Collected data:
——

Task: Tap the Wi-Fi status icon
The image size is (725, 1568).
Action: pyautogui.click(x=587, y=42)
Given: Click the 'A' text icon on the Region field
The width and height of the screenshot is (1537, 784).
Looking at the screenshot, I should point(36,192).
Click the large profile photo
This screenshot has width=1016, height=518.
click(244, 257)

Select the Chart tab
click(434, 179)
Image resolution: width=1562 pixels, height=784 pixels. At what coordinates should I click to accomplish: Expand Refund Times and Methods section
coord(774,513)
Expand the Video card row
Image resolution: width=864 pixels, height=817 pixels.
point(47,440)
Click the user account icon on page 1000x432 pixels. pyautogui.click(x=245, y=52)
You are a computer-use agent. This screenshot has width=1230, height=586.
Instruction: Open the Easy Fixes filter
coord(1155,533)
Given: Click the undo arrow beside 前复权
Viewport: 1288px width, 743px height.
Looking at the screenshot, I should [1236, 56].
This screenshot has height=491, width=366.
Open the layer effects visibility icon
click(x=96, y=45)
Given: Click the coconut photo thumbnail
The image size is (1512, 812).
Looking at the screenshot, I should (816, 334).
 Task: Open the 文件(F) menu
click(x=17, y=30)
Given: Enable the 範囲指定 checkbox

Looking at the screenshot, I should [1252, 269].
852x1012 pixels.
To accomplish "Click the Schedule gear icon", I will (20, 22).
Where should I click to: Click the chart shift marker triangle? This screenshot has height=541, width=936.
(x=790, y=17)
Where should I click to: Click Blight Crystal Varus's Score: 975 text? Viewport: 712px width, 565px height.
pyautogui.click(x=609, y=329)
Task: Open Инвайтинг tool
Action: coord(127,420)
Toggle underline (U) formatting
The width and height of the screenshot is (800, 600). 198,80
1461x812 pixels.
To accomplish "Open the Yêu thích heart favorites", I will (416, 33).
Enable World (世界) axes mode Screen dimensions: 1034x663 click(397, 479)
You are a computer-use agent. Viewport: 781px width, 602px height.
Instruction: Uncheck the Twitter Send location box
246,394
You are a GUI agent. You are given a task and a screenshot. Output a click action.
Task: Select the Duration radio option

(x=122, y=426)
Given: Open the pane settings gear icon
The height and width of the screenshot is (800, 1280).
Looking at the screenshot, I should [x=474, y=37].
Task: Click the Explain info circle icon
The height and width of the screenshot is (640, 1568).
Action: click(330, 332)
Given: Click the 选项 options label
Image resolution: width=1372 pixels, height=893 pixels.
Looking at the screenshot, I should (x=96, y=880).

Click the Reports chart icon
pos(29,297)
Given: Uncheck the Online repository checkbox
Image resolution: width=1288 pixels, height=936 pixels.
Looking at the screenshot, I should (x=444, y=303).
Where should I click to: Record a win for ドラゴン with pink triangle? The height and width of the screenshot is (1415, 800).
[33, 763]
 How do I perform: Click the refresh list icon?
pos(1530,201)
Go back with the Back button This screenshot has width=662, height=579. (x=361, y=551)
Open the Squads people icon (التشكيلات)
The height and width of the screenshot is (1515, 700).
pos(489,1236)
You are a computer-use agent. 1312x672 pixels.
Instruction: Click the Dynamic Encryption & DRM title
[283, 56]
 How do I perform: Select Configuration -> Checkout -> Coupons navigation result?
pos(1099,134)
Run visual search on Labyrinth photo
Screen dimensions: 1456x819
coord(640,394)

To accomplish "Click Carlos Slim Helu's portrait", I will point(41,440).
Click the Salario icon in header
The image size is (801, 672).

——

WRITTEN TASK: Could you give again, unchanged, the entries between the line holding "Task: Open the 文件(F) menu" and the line holding "Action: coord(127,420)", inclusive?

FINISHED EXERCISE:
 Task: Open the 文件(F) menu
click(x=17, y=30)
Given: Enable the 範囲指定 checkbox

Looking at the screenshot, I should [1252, 269].
852x1012 pixels.
To accomplish "Click the Schedule gear icon", I will (20, 22).
Where should I click to: Click the chart shift marker triangle? This screenshot has height=541, width=936.
(x=790, y=17)
Where should I click to: Click Blight Crystal Varus's Score: 975 text? Viewport: 712px width, 565px height.
pyautogui.click(x=609, y=329)
Task: Open Инвайтинг tool
Action: coord(127,420)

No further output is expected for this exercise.